Как она могла? Неужели ее малышу пришлось вместе с ней пережить кровоизлияние, пройти через наркоз, побывать в установке энергообмена? Хотя Олежка продолжал беззаботно смеяться, играя с шуршаликом, который теперь преданно приносил ему игрушки, Туся боялась, что пережитые испытания сказались на нем.
— С нашим юным путешественником все в порядке, — успокоил ее Арсеньев. — Ты его надежно защитила.

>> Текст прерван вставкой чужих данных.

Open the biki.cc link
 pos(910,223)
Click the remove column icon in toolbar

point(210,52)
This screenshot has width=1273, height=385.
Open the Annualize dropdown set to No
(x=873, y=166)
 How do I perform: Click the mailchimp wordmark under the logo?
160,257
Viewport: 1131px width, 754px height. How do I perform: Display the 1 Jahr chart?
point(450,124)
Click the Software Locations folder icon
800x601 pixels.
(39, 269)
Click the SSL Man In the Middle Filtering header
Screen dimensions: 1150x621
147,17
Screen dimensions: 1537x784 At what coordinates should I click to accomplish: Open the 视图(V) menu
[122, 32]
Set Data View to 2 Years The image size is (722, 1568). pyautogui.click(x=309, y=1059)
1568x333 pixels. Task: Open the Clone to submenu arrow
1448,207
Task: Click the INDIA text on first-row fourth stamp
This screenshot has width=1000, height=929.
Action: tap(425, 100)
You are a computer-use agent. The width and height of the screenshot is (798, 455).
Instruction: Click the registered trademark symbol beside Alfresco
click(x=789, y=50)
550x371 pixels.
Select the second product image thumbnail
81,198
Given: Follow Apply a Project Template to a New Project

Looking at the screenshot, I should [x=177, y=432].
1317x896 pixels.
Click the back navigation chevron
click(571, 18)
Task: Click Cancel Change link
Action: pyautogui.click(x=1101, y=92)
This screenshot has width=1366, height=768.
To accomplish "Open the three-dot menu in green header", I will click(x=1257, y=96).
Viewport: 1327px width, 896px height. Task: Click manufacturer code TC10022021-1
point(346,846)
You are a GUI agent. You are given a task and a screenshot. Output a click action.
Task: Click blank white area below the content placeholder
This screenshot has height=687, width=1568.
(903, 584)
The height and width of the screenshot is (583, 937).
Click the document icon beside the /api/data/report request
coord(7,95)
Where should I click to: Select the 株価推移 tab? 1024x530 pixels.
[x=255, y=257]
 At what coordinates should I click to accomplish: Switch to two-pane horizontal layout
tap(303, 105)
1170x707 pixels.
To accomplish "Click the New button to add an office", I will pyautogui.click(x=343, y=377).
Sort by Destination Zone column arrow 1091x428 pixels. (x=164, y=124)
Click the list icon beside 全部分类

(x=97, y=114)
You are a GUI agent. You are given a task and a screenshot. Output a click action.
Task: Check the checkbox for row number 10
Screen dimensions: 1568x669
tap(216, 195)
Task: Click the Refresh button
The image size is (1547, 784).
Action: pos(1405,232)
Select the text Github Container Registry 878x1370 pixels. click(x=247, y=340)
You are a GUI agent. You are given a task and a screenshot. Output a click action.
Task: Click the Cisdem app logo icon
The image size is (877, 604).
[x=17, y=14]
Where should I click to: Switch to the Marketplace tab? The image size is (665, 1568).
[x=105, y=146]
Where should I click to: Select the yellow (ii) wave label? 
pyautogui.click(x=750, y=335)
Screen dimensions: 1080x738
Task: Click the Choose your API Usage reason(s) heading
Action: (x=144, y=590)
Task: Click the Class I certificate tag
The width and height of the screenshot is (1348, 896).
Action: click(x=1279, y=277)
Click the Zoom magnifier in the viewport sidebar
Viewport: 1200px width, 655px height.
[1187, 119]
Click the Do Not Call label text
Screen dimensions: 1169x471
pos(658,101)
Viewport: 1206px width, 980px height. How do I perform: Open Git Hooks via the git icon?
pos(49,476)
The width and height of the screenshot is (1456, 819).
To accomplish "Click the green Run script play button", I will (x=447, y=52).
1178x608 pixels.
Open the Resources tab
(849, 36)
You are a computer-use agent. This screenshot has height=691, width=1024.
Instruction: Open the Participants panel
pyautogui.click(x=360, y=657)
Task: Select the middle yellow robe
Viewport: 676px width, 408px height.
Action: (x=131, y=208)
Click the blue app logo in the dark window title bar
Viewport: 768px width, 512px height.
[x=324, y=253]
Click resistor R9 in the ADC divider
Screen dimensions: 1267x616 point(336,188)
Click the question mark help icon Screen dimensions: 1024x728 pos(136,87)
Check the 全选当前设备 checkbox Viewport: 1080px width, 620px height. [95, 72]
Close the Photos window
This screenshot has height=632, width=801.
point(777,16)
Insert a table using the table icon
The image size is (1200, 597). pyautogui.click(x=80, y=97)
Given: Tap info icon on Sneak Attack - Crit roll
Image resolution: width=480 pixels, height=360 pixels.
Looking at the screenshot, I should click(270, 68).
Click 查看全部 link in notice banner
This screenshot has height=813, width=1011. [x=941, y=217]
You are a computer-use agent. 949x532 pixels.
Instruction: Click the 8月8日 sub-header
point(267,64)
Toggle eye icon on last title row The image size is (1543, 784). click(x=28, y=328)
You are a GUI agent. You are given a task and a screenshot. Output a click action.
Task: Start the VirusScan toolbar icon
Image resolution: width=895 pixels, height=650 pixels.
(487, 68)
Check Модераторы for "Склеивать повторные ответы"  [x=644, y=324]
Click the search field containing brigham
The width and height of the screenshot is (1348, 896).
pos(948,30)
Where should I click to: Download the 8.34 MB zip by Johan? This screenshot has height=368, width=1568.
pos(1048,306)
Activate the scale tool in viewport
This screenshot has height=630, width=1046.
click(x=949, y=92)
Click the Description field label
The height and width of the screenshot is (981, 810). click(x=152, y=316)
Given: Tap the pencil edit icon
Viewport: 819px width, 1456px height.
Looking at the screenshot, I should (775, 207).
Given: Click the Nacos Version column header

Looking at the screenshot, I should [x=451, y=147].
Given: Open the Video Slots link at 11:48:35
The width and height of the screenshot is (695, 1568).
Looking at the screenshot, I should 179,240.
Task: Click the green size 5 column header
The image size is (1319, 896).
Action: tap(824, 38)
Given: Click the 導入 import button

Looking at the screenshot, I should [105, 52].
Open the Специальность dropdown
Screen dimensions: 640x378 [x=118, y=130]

Саша грустно усмехнулся, имея в виду, что она не сумела уберечь только себя.
— Поскольку срок вполне позволял, прежде, чем начинать борьбу за твой мозг, Вернер провел кесарево. Как видишь, Олежка быстро добрал необходимый вес, тем более, у тебя почти сразу пришло молоко.
Саша старался говорить спокойно и даже улыбался, но в глазах сквозила застарелая, пережитая, но еще не ушедшая боль. Каково это? Целых полгода каждый день видеть тело любимой, душа которой то ли скитается между мирами, не отыскав червоточину, ведущую на Сербелиану, то ли бьется, как мотылек, в замкнутую поврежденными сосудами оболочку. А ведь ему самому приходилось ежедневно и ежеминутно бороться с немощью, карабкаясь и цепляясь за жизнь, отвоевывать каждый сустав, каждую альвеолу. А в это время рядом подрастал нуждающийся в родительской ласке маленький сын.
— Саша, прости меня, — потянулась к мужу Туся. — Я причинила вам всем столько страданий.
— О чем ты? — удивленно отстранился Арсеньев.
Потом сообразил и только покачал головой:
— Ну как с тобой вообще иметь дело?! Едва успела выйти из комы, как уже в чужие воспоминания залезла.
— Я не специально, — виновато проговорила Туся.
Арсеньев не дал ей договорить. Просто поцеловал.
— Даже думать забудь! — нахмурился он по прошествии какого-то времени, заполненного ласками.
Потихоньку привыкая управлять своими движениями, Туся вела рукой по его лицу, пытаясь заново вспомнить каждую выемку, каждый знакомый изгиб. Арсеньев, не оставаясь в долгу, перебирал ее волосы. Поскольку для того, чтобы пропускать между пальцев и закручивать в причудливые локоны, пока не хватало длины, он просто приглаживал растрепанные пряди, придавая им видимость опрятности.